Baca Juga: Masyarakat di Pandeglang Tutup Jalur Pendakian Gunung Pulosari
"Betul, ditutup atas desakan masyarakat. Alasannya karena ada kerusakan ekosistem di kawasan hutan dan aspirasi itu dituangkan dalam berita acara musyawarah," ujar Asep saat dikonfirmasi Pos Kota, Rabu, 26 Agustus 2026.
Asep menjelaskan, persoalan sampah dan potensi kerusakan lingkungan menjadi poin utama keluhan warga dalam musyawarah wisata alam yang digelar pada 23 Juli 2026 lalu.

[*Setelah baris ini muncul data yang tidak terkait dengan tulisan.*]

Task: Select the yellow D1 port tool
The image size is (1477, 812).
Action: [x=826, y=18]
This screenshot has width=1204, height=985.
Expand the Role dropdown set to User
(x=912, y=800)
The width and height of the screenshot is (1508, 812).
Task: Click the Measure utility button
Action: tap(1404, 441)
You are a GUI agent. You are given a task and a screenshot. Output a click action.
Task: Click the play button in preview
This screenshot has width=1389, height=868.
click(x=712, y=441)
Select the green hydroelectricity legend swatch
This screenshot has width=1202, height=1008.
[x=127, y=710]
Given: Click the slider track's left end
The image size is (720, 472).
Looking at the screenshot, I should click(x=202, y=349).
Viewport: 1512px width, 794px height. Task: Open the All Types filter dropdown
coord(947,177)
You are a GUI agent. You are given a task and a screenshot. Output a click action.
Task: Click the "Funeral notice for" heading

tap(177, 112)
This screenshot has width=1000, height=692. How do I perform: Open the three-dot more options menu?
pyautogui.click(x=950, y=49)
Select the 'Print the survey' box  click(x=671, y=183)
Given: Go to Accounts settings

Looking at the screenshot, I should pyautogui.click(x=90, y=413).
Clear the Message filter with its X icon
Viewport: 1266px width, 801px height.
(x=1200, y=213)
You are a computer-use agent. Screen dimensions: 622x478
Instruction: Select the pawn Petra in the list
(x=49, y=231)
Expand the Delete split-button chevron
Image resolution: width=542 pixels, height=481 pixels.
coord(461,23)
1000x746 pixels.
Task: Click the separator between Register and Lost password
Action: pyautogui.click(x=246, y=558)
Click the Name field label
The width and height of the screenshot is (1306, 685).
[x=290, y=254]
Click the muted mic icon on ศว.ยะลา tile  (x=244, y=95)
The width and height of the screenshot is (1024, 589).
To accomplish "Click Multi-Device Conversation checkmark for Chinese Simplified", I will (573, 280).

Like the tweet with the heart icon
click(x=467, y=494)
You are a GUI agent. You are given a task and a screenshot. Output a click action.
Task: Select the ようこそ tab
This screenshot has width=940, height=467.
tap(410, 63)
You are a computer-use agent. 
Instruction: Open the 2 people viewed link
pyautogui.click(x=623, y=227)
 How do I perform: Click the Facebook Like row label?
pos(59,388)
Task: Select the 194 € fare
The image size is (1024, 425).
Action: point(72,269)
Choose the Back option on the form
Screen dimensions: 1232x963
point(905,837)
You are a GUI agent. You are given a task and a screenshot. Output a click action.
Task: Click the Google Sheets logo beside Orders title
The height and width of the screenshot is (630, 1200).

Selain masalah kelestarian lingkungan, Perhutani mengungkap fakta lain: Base Camp Sukarena hingga saat ini ternyata belum mengantongi kerja sama resmi dengan Perhutani terkait tata kelola kawasan wisata hutan.
Baca Juga: Jalur Pendakian Rinjani Ditutup Awal Agustus, Ini Alasannya
Didukung Netizen dan Ditembuskan ke Muspika
Penutupan jalur pendakian ini juga mendapatkan gelombang dukungan luas di media sosial. Warga Desa Sukarena secara terbuka mendeklarasikan dukungan penutupan sebagai bentuk aksi nyata menjaga benteng alam Gunung Karang.
Saat ini, seluruh akses pendakian dari Base Camp Sukarena menuju puncak Sumur Tujuh telah diblokir total.